Lines from the one containing "Screen dimensions: 500x375" through the final line of the data, restated word for word and free of pictures, make up the whole answer.

Data extracts START

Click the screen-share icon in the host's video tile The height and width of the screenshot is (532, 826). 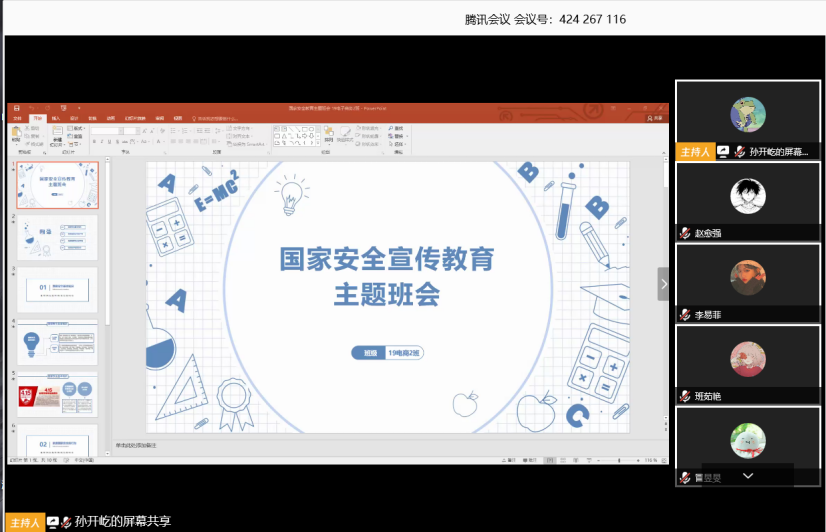pyautogui.click(x=723, y=152)
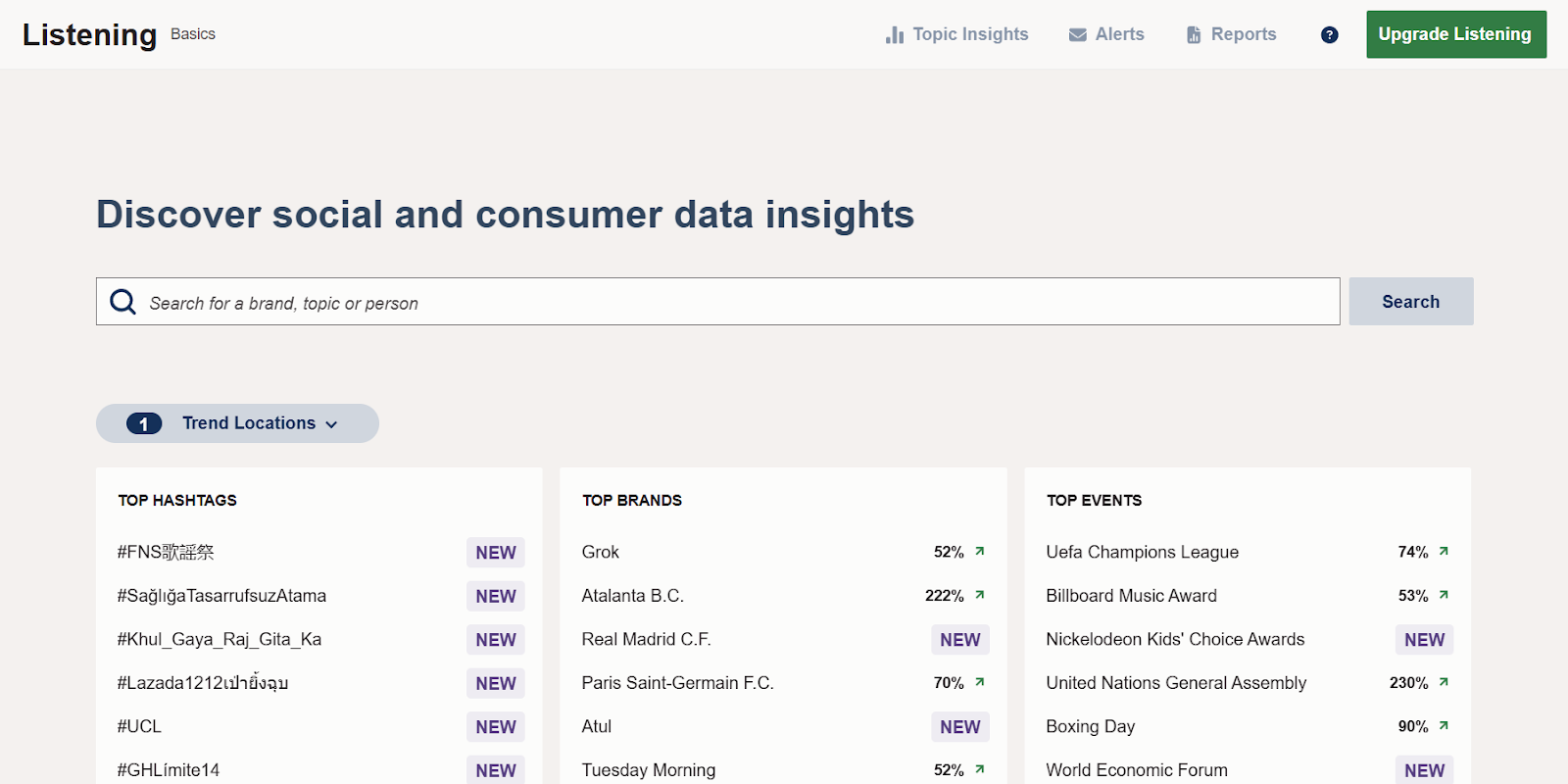The image size is (1568, 784).
Task: Click the Topic Insights bar chart icon
Action: [x=894, y=35]
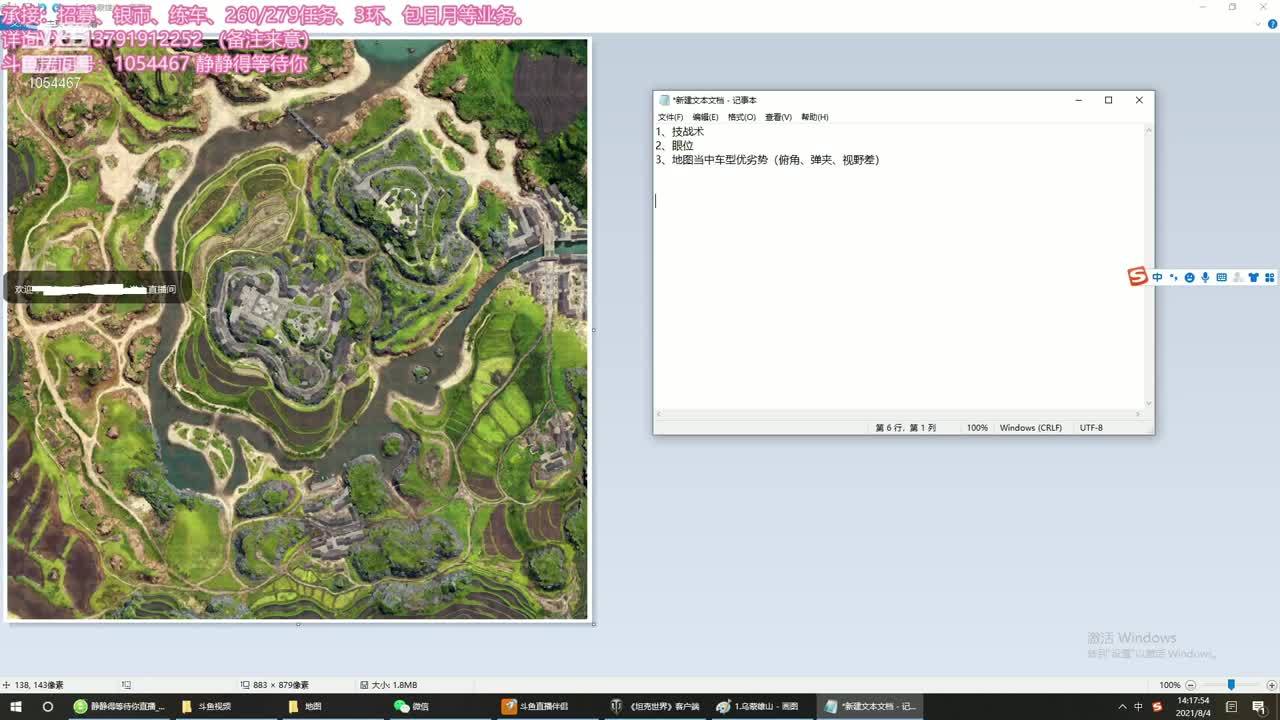Open the 帮助(H) menu in Notepad
The image size is (1280, 720).
click(x=814, y=117)
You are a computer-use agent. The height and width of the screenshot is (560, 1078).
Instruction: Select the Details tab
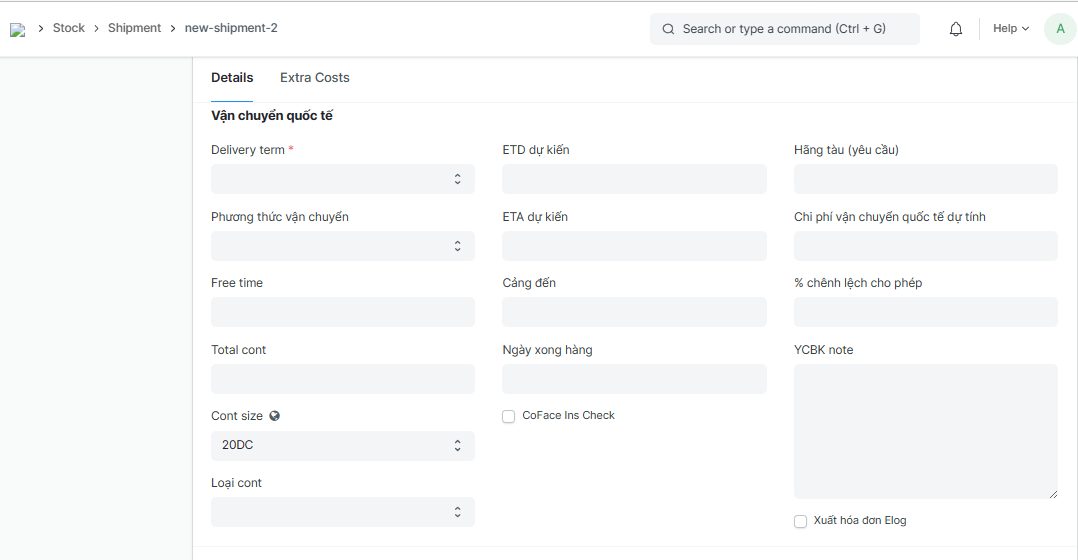click(x=232, y=78)
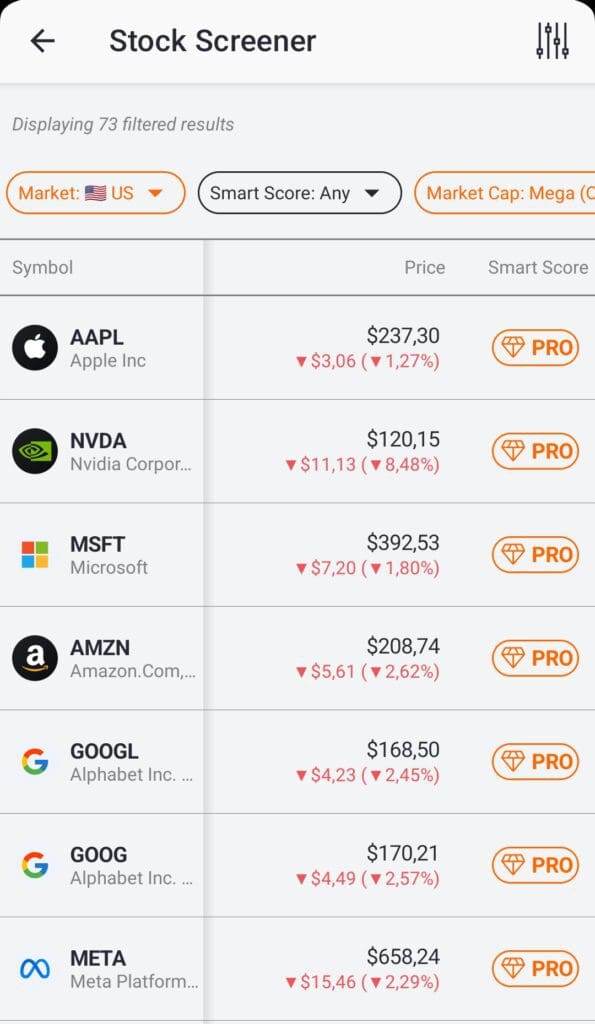Reveal AAPL's Smart Score via PRO badge
Screen dimensions: 595x1024
pyautogui.click(x=535, y=348)
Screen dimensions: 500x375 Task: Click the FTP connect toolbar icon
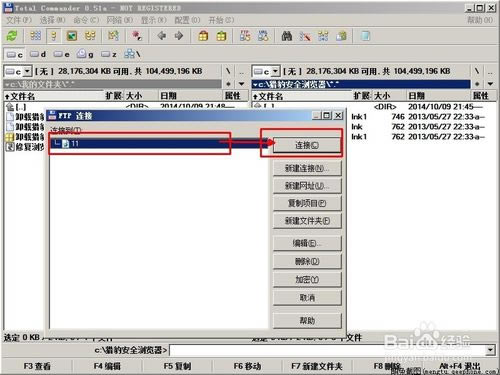click(x=245, y=36)
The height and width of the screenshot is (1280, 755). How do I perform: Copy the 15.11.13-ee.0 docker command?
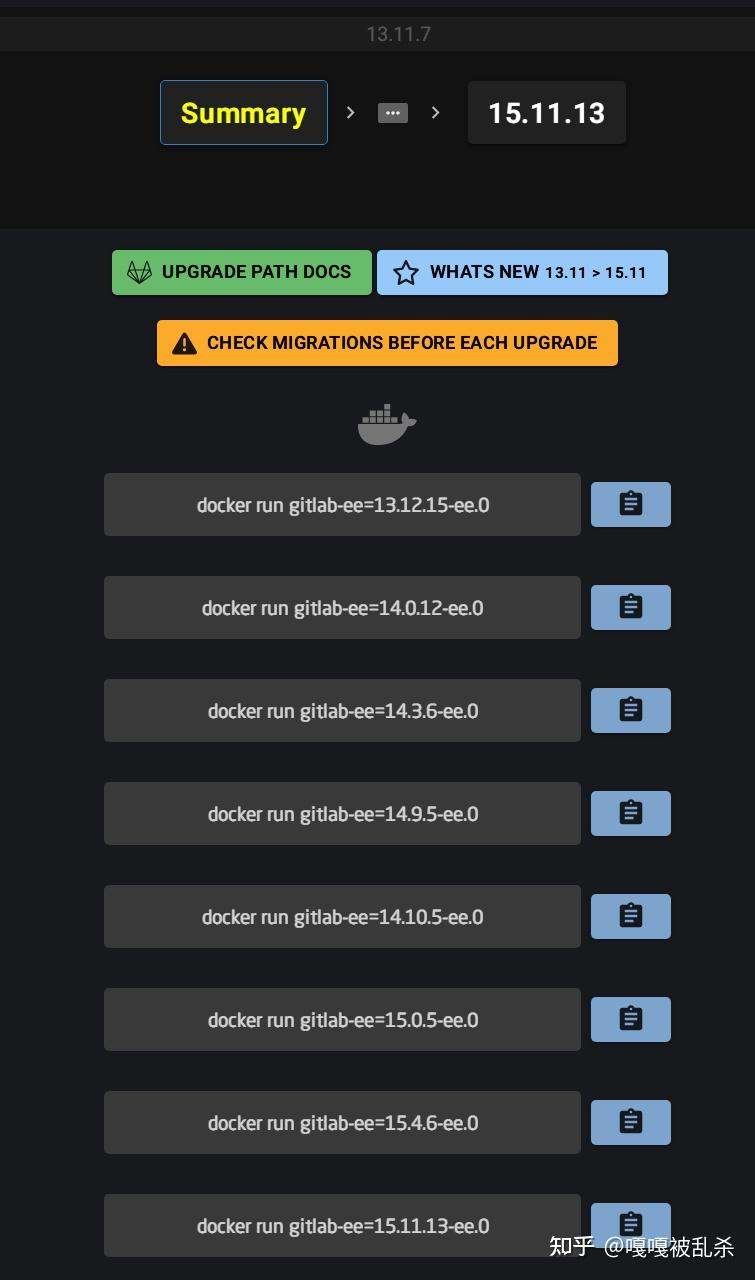point(630,1224)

Data extracts END

### The completed task:
Screen dimensions: 500x375 Task: Click the FTP connect toolbar icon
click(x=245, y=36)
The height and width of the screenshot is (1280, 755). How do I perform: Copy the 15.11.13-ee.0 docker command?
point(630,1224)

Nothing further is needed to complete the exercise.